Institutional protocol

Consecutive patients with ischemic cardiomyopathy, who were admitted in our centre with diagnosis of ES and hemodynamically unstable VT, were prospectively enrolled. All patients had a past myocardial infarction more than 3 months prior to occurrence of ES. Patients with other substrates or those presenting with ES and VF/stable VT were not included. Patients were managed as per our institutional protocol. Patients with implanted ICDs underwent device interrogation to confirm that the shocks were appropriate. Apart from routine investigations and echocardiographic assessment of ventricular function, patients were systematically investigated for the presence of metabolic abnormalities, electrolyte imbalances, thyroid dysfunction and on-going ischemia (by coronary angiography). If any of these reversible causes were found, they were appropriately corrected. Beta blockers were stepped up to maximally tolerated dosages and amiodarone was initiated unless contraindicated. Other antiarrhythmic agents (sotalol, mexiletine & phenytoin) were administered as considered appropriate. All patients were administered deep sedation and those continuing to have VT episodes warranting external shocks were electively intubated and mechanically ventilated. Hemodynamic stability was maintained by inotropes and Intra-arterial balloon pump (IABP) when indicated. Patients who continued to have VT were considered for sympathetic ganglionectomy and 3D electro anatomical mapping (EAM) with radiofrequency ablation (RFA). Sympathetic ganglionectomy was performed as described in literature and involved excision of the distal half of the stellate ganglion and the T1 to T4 sympathetic chain with frozen section confirmation on table.

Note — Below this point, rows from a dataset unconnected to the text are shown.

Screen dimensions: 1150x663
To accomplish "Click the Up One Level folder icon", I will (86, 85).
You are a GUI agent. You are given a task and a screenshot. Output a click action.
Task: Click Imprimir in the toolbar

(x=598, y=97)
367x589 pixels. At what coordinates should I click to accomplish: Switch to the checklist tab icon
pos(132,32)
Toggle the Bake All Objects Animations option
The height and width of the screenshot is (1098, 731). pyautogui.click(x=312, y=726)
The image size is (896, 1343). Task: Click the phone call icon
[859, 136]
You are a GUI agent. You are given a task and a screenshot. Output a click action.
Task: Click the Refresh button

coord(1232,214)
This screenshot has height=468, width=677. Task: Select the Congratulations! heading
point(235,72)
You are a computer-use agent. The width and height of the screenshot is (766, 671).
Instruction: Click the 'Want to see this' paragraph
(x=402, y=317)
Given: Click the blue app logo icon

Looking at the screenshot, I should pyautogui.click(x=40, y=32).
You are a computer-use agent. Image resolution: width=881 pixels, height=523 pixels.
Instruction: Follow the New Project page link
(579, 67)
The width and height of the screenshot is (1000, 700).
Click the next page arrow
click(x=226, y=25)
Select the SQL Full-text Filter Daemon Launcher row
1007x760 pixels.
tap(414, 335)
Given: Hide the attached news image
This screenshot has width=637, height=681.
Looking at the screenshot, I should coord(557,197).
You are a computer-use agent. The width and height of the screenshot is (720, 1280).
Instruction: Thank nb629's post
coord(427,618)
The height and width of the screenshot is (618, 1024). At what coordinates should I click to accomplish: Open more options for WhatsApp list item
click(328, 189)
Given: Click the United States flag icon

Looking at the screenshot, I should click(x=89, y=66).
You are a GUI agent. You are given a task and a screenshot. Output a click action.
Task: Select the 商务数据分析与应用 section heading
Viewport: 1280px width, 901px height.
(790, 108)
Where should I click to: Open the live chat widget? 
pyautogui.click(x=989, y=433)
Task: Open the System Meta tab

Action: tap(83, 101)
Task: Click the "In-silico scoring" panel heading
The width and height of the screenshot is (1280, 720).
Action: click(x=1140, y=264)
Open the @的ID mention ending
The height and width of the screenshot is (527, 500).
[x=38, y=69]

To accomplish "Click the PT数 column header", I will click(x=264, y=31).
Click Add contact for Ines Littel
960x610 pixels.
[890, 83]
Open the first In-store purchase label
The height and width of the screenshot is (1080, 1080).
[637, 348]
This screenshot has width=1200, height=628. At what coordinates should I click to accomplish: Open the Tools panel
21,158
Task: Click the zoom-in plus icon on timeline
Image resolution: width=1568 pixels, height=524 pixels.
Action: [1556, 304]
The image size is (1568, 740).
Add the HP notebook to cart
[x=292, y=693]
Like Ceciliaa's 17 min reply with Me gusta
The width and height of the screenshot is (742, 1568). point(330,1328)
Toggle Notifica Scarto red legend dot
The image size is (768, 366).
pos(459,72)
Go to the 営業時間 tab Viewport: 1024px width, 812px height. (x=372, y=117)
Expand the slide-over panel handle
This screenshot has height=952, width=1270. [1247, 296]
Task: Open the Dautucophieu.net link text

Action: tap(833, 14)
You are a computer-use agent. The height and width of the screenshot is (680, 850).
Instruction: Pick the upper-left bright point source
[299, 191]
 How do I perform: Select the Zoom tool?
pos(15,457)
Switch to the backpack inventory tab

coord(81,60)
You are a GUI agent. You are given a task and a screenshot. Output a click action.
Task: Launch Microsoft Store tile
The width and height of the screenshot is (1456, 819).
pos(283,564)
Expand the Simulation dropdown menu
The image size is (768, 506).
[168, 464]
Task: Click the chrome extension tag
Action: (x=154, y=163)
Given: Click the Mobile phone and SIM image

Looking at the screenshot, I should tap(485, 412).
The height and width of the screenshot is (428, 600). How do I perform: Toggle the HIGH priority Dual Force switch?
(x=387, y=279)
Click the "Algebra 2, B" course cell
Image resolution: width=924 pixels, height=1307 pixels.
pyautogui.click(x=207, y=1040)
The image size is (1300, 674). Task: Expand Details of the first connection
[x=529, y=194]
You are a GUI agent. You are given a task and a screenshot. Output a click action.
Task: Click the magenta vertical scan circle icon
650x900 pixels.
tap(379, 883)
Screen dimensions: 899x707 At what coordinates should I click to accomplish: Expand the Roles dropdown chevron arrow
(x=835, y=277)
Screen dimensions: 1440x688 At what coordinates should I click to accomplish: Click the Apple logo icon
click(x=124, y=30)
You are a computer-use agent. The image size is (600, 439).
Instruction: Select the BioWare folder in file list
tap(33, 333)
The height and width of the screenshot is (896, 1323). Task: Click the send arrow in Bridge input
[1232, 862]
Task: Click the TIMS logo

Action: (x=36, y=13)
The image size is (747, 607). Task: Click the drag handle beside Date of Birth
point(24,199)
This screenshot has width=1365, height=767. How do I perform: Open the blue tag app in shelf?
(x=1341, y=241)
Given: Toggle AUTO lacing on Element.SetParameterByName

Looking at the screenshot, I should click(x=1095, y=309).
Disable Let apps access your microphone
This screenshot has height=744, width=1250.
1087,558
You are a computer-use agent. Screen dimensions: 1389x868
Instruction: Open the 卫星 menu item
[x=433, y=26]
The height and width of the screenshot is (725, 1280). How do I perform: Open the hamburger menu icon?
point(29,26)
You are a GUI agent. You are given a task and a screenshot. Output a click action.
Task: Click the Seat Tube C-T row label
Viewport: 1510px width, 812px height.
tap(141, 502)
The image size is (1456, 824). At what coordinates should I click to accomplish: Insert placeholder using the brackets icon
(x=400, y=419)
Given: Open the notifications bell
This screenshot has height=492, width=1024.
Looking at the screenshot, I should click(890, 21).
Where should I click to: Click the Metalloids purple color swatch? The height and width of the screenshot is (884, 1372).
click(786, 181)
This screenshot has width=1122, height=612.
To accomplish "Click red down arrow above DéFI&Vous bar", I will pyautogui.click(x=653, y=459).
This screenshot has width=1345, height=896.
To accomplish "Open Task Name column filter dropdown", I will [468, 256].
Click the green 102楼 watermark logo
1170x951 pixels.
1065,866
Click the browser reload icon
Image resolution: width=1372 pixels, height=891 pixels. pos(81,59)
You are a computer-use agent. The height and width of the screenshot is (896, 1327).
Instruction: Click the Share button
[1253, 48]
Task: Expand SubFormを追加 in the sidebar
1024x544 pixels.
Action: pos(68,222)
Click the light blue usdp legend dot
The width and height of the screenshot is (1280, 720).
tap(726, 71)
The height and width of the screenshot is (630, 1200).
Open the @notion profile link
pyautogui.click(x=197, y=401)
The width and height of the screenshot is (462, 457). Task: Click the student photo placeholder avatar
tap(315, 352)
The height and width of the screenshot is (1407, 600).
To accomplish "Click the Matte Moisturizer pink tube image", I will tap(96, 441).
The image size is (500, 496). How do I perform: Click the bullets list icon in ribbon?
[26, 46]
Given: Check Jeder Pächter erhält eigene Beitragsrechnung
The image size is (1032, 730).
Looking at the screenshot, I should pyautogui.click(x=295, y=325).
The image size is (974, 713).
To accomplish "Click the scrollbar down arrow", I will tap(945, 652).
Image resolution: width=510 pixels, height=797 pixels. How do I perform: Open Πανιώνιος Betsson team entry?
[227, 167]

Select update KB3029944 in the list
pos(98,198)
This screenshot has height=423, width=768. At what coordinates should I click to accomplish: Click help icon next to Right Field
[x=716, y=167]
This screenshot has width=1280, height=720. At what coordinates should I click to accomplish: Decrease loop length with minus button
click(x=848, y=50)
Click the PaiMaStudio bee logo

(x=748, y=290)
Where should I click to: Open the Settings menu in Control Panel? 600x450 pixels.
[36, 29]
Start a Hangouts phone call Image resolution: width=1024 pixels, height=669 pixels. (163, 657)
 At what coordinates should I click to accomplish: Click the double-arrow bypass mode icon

Electroanatomical mapping (EAM) and radiofrequency ablation (RFA)

Electrophysiological study with EAM and RFA were performed under deep sedation with mechanical ventilatory support in all patients. Systemic anticoagulation was achieved by intravenous heparin administered intermittently maintaining a target activation clotting time of 300- 350 s, which was estimated every 20 min through the procedure. CARTO 3 workstation (Biosense Webster, Diamond bar, CA) was used for EAM. Prior to mapping, when there were no contraindications left ventricular (LV) angiogram was done in RAO view (and LAO view if needed) to delineate LV aneurysms. Both antegrade (by trans-septal puncture) and retrograde (trans-aortic) approaches were used to map the LV using a 3.5 mm open irrigated tip ablation catheter (Navistar Thermocool, Biosense-Webster, Diamond Bar, CA). Data was recorded on a multichannel electrophysiological system. (EP Tracer, Schwarzercardiotek, Germany). Intracardiac signals were recorded at a band pass filter at 30 to 400 Hz. Patients underwent substrate mapping in sinus rhythm (Fig. 1A) and the rhythm was maintained in sinus by repeated external shocks and IV anti arrhythmic agents. Voltage map of LV was obtained using standard voltage cutoffs.7, 8 Normal myocardium was identified by a voltage of >1.5 mV and dense scar by voltages <0.5 mV. Area with voltages between 0.5 mV to 1.5 mV represented the border zone between the normal myocardium and dense scar. The scar and the border zones were densely mapped exploring these areas for abnormal electrograms which were located and tagged. These abnormal signals were further characterized by measuring the signal amplitude and local delay of the ventricular electrogram with reference to the end of QRS on the surface ECG. They were classified as isolated late potentials (ILPs), low voltage pluripotent fractionated potentials (continuous electrical activity, CEA) and double potentials which were tagged by different colour codes. Conducting channels in the dense scar were located by adjustment of voltage as described by Mountantonakis et al. These were differentiated from the surrounding scar tissue by higher amplitude voltage and the channels were mapped to identify abnormal electrograms.

Fig. 1

Panel A: LV Voltage map in sinus rhythm of a patient in AP view showing areas of scar (denoted in red, with voltage of <0.5 mV) and normal myocardium (denoted in pink, with voltage of >1.5 mV). The areas between the scar and the normal myocardium are low voltage corridors containing abnormal electrograms. The fine white dots indicate the points mapped. Each abnormal electrogram is tagged with a different colour (blue: double potentials; yellow/orange: late potentials; white: fractionated signals; pink: continuous electrical activity) which are targets for ablation.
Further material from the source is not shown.